Personal information
- Full name: Luron Patea
- Born: Auckland, New Zealand

Playing information
- Position: Prop
Club
| Years | Team | Pld | T | G | FG | P |
| 2024– | Penrith Panthers | 21 | 1 | 0 | 0 | 4 |
- Source: As of 6 September 2026

= Luron Patea =

Australian rugby league footballer

Luron Patea is a Samoan-Australian rugby league footballer who plays as a prop for the Penrith Panthers in the National Rugby League (NRL). He is contracted to the Panthers until 2027.

==Playing career==
===Junior===
Patea played both rugby league and union as a junior. He played for the Penrith RSL Rugby Union club, and was selected as part of the 2022 Australian Schoolboys team that toured Japan. Patea played for Penrith in the Harold Matthews, SG Ball and Jersey Flegg competitions.

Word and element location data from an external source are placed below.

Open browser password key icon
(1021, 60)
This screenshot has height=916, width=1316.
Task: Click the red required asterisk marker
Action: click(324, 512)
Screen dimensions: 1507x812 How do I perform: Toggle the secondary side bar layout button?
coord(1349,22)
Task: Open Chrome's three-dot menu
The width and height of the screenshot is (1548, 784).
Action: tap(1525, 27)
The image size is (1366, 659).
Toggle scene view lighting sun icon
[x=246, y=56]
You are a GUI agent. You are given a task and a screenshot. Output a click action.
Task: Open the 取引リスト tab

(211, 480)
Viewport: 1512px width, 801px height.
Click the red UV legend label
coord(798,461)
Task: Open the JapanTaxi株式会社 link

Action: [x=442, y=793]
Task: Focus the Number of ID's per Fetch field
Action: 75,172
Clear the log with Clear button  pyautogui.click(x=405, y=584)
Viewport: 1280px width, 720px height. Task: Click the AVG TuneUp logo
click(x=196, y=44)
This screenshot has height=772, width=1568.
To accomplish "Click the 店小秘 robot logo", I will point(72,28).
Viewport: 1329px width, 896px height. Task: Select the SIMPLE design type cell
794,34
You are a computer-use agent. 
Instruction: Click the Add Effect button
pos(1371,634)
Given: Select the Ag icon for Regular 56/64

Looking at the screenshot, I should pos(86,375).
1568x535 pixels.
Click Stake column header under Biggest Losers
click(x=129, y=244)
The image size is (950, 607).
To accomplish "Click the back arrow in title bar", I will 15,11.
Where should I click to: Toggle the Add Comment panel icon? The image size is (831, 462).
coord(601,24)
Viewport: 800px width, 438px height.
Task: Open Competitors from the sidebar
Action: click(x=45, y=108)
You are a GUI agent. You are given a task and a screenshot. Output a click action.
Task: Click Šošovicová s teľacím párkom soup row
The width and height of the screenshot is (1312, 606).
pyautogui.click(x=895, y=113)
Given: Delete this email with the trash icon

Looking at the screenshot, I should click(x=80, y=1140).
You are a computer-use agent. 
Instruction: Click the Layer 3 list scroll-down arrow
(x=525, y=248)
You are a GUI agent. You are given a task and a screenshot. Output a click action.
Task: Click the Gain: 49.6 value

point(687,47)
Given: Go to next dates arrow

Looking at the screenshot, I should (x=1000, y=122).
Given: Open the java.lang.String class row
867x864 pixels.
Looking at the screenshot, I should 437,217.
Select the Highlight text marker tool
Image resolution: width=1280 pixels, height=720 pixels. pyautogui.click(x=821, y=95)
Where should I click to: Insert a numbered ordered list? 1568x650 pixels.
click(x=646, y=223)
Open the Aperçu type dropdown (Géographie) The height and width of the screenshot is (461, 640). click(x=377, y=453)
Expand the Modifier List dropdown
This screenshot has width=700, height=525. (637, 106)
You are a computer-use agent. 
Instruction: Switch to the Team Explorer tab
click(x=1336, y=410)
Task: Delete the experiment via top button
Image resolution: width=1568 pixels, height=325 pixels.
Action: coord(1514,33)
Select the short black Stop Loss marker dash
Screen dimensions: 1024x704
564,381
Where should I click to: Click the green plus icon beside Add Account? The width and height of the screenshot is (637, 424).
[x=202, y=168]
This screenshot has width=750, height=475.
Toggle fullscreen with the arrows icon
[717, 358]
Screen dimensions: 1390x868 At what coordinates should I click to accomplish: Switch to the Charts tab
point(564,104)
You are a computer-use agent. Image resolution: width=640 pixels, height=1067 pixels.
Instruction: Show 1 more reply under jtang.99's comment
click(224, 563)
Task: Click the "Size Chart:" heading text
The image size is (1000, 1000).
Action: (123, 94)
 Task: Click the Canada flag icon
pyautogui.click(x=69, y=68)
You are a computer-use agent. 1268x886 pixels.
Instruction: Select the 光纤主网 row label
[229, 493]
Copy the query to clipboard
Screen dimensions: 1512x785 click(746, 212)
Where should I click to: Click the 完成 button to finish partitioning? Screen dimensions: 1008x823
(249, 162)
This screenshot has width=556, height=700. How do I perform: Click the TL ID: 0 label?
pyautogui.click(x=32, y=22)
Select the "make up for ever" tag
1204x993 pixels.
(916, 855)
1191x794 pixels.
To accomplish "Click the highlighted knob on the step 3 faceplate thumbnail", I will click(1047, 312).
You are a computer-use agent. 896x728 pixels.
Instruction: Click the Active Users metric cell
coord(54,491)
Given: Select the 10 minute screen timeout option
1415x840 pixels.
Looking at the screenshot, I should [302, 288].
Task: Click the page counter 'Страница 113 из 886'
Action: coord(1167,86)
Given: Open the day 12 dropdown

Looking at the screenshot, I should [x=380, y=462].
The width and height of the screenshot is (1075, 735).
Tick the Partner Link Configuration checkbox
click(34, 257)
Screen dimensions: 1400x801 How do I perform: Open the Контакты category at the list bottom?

In 2023, he was selected to play for the Blues in the Under-19s State of Origin match.

===2024===
Patea made his first grade debut in round 17 against the North Queensland Cowboys off the bench.

===2025===
Patea played 13 games for Penrith in the 2025 NRL season; the club finished 7th on the table. In Magic Round, he scored his first try in the NRL. He was not named in the Panthers' preliminary final team. Patea was the recipient of the Ben Alexander Rookie of the Year award in 2025.